Spautz a pris soin de présenter cela comme sa position personnelle. Il s’agit néanmoins d’un signal adressé au gouvernement et au Premier ministre. Cependant, mettre un terme aux projets déjà en cours et inclure dans le paquet de négociations une grande partie, voire la totalité, des mesures relevant de la rubrique « Travail » du programme de coalition irait à l’encontre de l’approche que Luc Frieden cultive et dont il se targue. Une semaine après la réunion de janvier avec Nora Back et Patrick Dury, il a déclaré lors de la réception du Nouvel An organisée par la Fedil que la table ronde sociale serait un exercice de « dialogue et d’écoute ». C’est ensuite au gouvernement de décider.

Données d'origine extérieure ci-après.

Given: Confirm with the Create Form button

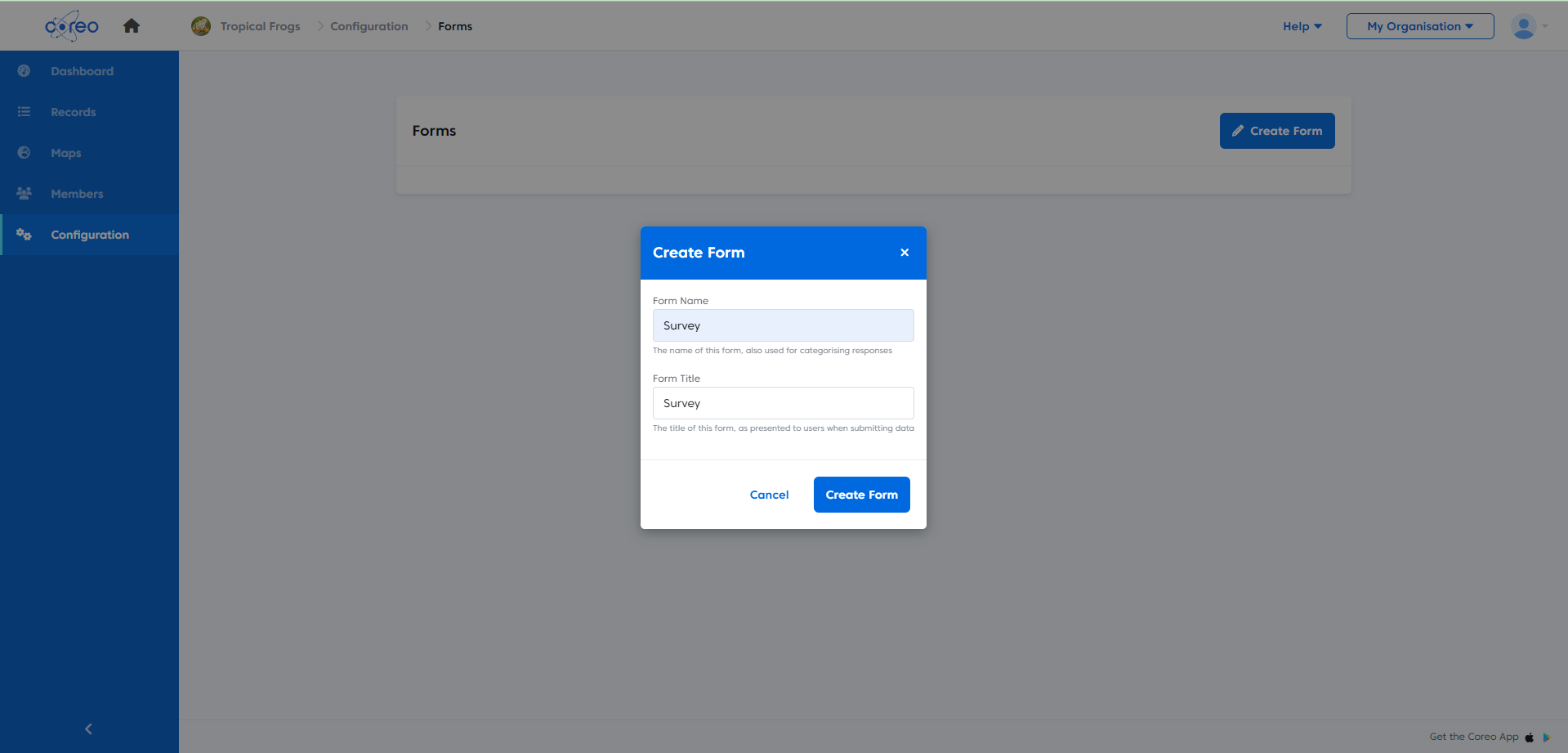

L’une des questions passionnantes qui se posent autour du dialogue social est de savoir dans quelle mesure Marc Spautz saura s’imposer dans son rôle. Cela permettra également de mesurer la force actuelle de l’aile sociale au sein du groupe parlementaire du CSV, ainsi que celle de la pensée sociale catholique au sein du parti dans son ensemble. Lors du congrès du parti à Ettelbrück, Spautz avait fait part de son désaccord avec la ligne du gouvernement concernant le travail dominical. À peine une semaine plus tard, il a réitéré cette position lors d’un discours prononcé en tant qu’invité au congrès de l’OGBL. Le lendemain, le ministre des Finances du CSV, Gilles Roth, a rappelé à la radio que le parti devait présenter un front uni vis-à-vis de l’extérieur. Mardi dernier, au sein du groupe parlementaire du CSV
, plusieurs membres ont interpellé Spautz au sujet de son intervention à l’OGBL. La réunion s’est conclue par la décision que le groupe parlementaire définirait sa position politique sur le projet de loi relatif au travail dominical dès que l’avis du Conseil d’État serait disponible. Cela peut signifier qu’une majorité partage les opinions de Spautz, mais ce n’est pas nécessairement le cas.

Au final, la question sera de savoir si Luc Frieden saura tirer parti, sur le plan politique, des initiatives de l’ancien secrétaire général du LCGB. Entre-temps, le partenaire de la coalition s’est également exprimé sur le dialogue social. « Il est important que les lois et les réformes concernant le monde du travail soient discutées au sein des instances qui ont été mises en place au fil du temps, et que nous y recherchions un consensus », a déclaré hier Carole Hartmann, présidente désignée du DP, sur la radio 100,7. Il n’était pas tout à fait clair si elle parlait réellement de consensus, car elle a ajouté : « Chacun devrait au moins avoir la possibilité de s’exprimer lorsque des annonces sont faites. » Mais Mme Hartmann a également estimé que « la table ronde sociale n’est pas tout » et qu’elle ne comprenait « pas vraiment quel devait être son objectif final ». Seul le Premier ministre le sait.